Найдите в материале все строки со словом «height» и перепишите их. Регистр букв имеет значение.

> **МАТЕРИАЛ ДЛЯ РАБОТЫ**:
- - - - - - -

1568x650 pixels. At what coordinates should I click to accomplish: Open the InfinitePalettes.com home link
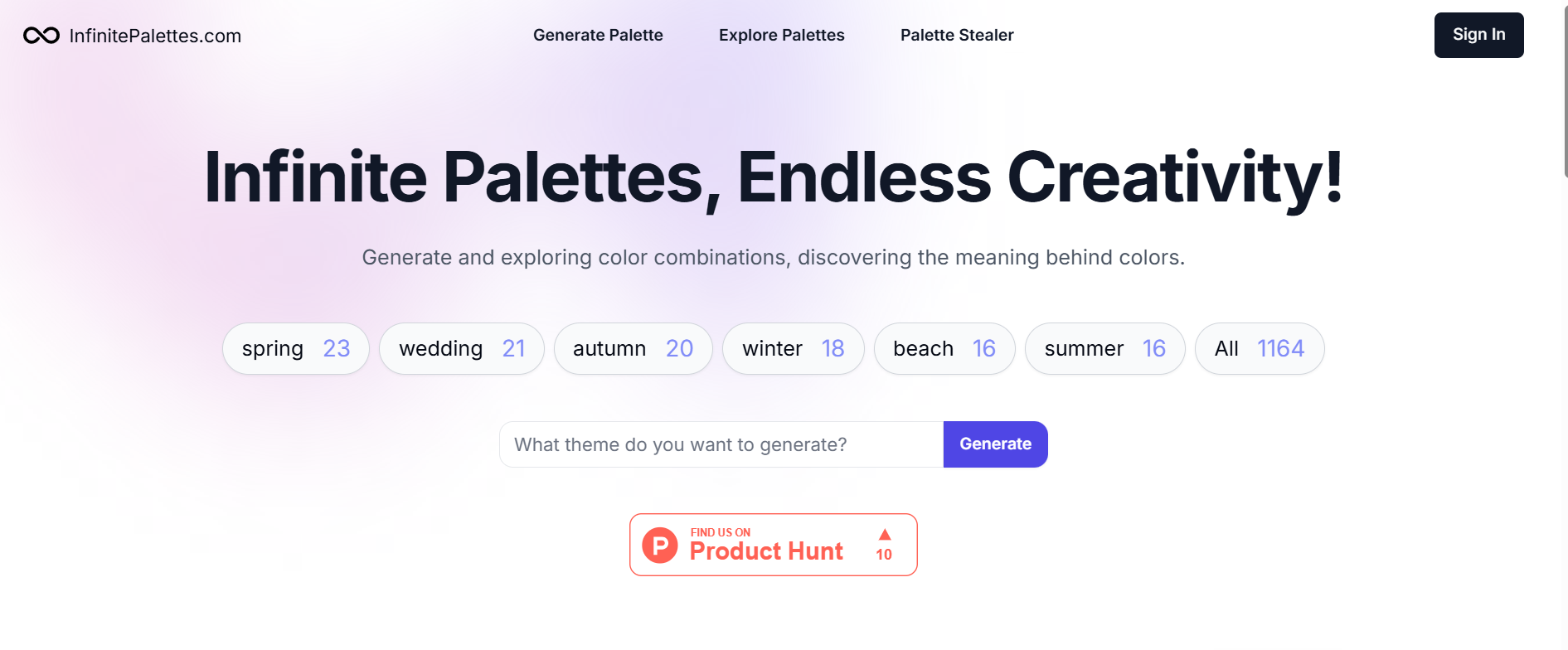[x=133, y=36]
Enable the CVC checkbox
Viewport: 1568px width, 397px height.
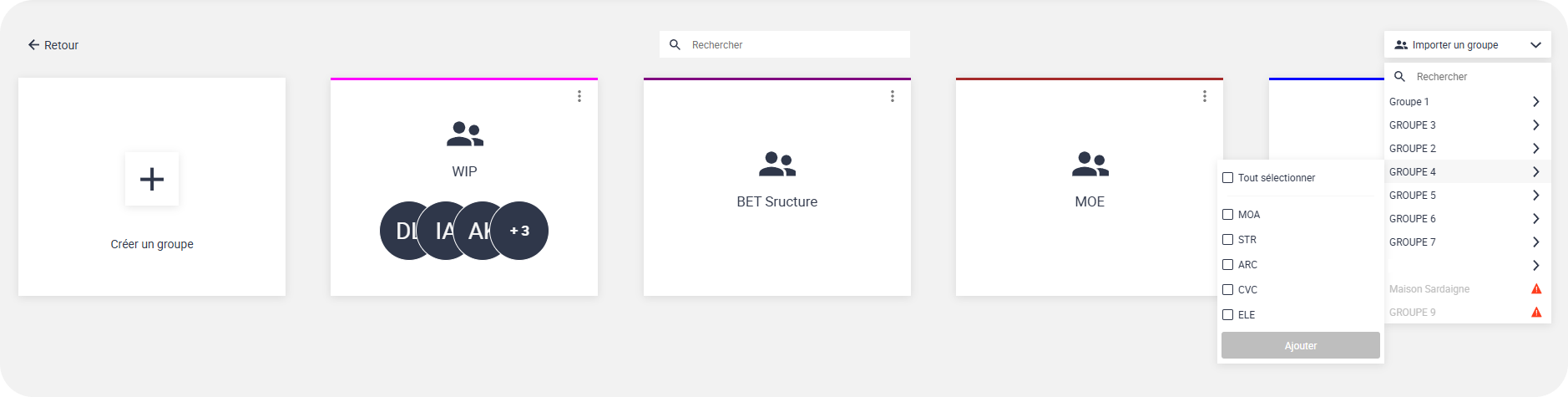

- - - - - - -

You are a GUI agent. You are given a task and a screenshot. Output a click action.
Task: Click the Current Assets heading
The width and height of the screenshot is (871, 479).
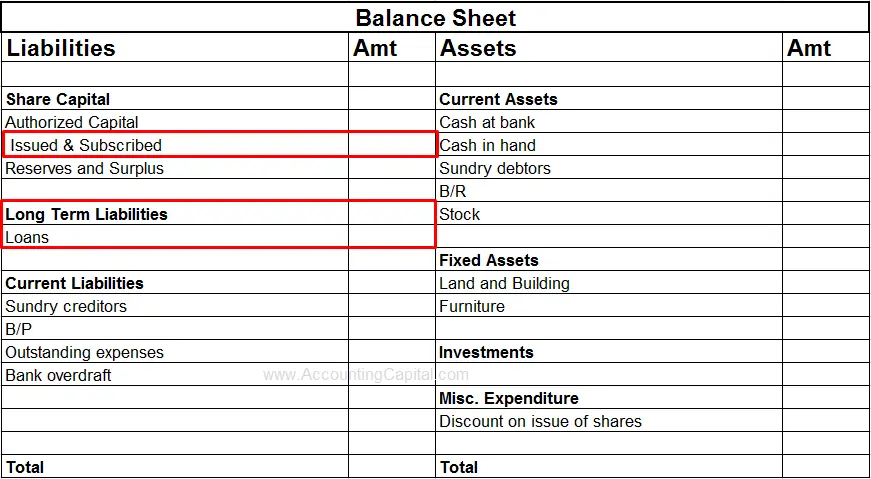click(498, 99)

- - - - - - -

> **ГОТОВОЕ РЕШЕНИЕ**:
Viewport: 1568px width, 397px height.
The width and height of the screenshot is (871, 479).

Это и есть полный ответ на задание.